== Фрагмент текста ==

Классическая нормативность, даже догматичность, в какой-то степени стандартизировала портрет, особенно, конечно, парадный, однако присущая русским художникам привязанность к реальности вырывалась за рамки норм, не споря с ними, а создавая тот сплав правил и индивидуальности, который можно назвать стилем времени. Мы увидим далее, как у крупнейших мастеров идеал облагораживал реальность, не отнимая у нее конкретности, но наделяя ее значительностью или поэзией. Стандарт у них возвышался до типичности, до эстетически нравственной программности.

Как Рембрандт среди „малых голландцев“, так же выделяются на фоне „малых портретистов“ второй половины XVIII века замечательные мастера Рокотов и Левицкий. И слава старого русского портрета, и увлечение им, и возвращение его в начале нашего века из забвения связаны прежде всего с их именами. При этом индивидуальности Рокотова и Левицкого очень отличны друг от друга. Они принадлежат к разным художественным темпераментам, к разным линиям, прошедшим через историю русского портрета. Это отличие более крепкого реалистического, несколько прозаического, но зато гражданственного начала от иного, скорее, поэтического восприятия человека. Левицкий, принадлежа к первой линии, продолжал традиции Никитина и Антропова, Рокотов же стал наследником более изысканного и лирического искусства Матвеева и Вишнякова.

Превосходные портретные „гармонии“[38] Федора Степановича Рокотова (1735?—1808) — настоящие жемчужины в наследии русских портретистов. Высоко ценимый своими современниками, Рокотов был почти полностью забыт в следующем столетии и заново открыт лишь на рубеже XX века. Правда, с тех пор очарование рокотовских портретов покоряет каждого и слава его только растет. Почти все историки искусства, писавшие о XVIII веке, старались найти слова, выражающие или объясняющие это очарование. В связи с Рокотовым не один искусствовед мог бы сказать о себе словами А. К. Толстого:

„Те колебанья в линиях портрета
Потребностью мне стало изучать“.

===

* Суть задания *
Перепишите из фрагмента о русском портрете отрывок от слов «Как Рембрандт среди» до слов «Матвеева и Вишнякова.» включительно. Следующий за ним перечень никак не связан с фрагментом о русском портрете.

== Выдержка из данных ==

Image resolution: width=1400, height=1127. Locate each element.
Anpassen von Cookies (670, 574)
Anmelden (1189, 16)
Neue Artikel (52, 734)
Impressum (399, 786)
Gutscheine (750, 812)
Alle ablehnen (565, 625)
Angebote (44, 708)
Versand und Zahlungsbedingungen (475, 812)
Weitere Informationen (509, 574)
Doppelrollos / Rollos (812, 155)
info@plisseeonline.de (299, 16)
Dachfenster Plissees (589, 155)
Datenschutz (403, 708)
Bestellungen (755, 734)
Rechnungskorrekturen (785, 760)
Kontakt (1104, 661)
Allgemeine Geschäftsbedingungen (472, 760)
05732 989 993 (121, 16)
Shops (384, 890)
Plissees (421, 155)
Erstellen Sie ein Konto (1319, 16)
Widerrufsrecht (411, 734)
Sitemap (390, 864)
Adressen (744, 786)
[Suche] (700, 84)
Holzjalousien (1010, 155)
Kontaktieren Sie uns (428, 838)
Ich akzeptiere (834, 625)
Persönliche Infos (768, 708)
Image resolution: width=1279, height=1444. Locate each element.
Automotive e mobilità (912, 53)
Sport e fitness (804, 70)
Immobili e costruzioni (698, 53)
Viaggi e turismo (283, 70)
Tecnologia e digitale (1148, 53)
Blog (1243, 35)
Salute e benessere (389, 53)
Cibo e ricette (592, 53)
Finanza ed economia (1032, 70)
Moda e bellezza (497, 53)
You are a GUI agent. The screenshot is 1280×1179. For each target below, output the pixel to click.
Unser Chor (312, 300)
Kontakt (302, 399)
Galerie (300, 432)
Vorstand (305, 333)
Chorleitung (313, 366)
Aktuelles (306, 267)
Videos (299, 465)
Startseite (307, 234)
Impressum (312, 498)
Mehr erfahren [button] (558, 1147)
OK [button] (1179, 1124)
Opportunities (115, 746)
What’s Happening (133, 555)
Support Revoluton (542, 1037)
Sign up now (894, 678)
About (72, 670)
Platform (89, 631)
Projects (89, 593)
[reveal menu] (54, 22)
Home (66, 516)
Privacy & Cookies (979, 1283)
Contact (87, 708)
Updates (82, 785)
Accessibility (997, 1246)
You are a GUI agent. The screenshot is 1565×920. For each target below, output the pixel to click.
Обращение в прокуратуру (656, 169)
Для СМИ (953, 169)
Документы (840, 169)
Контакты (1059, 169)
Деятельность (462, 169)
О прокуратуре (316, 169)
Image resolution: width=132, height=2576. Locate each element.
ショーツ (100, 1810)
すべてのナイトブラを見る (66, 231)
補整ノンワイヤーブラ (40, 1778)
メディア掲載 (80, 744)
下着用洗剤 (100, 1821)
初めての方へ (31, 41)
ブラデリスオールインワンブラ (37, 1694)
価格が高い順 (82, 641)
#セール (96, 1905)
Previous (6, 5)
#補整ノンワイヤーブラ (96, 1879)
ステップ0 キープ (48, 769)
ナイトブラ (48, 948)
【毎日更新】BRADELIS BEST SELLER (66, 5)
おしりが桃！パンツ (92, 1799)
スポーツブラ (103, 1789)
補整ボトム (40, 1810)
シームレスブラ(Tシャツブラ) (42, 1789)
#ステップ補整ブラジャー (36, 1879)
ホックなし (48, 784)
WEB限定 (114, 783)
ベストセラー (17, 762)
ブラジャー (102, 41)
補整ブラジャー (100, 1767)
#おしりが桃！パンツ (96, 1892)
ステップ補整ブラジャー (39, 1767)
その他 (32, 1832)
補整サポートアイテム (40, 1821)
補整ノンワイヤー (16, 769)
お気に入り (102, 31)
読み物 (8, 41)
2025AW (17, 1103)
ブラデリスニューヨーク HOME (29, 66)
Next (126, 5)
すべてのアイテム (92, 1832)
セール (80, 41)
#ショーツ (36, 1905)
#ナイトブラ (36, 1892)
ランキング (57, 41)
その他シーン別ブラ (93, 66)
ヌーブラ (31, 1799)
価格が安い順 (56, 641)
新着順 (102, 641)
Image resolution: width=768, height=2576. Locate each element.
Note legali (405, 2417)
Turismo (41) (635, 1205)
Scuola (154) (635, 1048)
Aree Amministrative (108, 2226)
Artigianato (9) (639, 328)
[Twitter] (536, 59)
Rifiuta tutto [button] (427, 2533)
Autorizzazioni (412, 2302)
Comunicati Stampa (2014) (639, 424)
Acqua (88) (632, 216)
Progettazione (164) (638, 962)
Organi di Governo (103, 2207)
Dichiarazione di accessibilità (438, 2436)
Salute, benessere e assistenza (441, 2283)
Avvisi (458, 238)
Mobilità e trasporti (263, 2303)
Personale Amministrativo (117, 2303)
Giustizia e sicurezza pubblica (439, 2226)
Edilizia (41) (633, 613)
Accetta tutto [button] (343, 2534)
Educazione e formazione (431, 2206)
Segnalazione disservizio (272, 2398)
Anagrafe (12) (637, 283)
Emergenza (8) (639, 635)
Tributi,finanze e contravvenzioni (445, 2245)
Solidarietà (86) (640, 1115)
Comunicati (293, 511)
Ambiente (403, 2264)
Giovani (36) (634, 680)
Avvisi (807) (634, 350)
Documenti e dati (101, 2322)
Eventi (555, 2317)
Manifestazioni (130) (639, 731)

===

* Ответ на задание *
Как Рембрандт среди „малых голландцев“, так же выделяются на фоне „малых портретистов“ второй половины XVIII века замечательные мастера Рокотов и Левицкий. И слава старого русского портрета, и увлечение им, и возвращение его в начале нашего века из забвения связаны прежде всего с их именами. При этом индивидуальности Рокотова и Левицкого очень отличны друг от друга. Они принадлежат к разным художественным темпераментам, к разным линиям, прошедшим через историю русского портрета. Это отличие более крепкого реалистического, несколько прозаического, но зато гражданственного начала от иного, скорее, поэтического восприятия человека. Левицкий, принадлежа к первой линии, продолжал традиции Никитина и Антропова, Рокотов же стал наследником более изысканного и лирического искусства Матвеева и Вишнякова.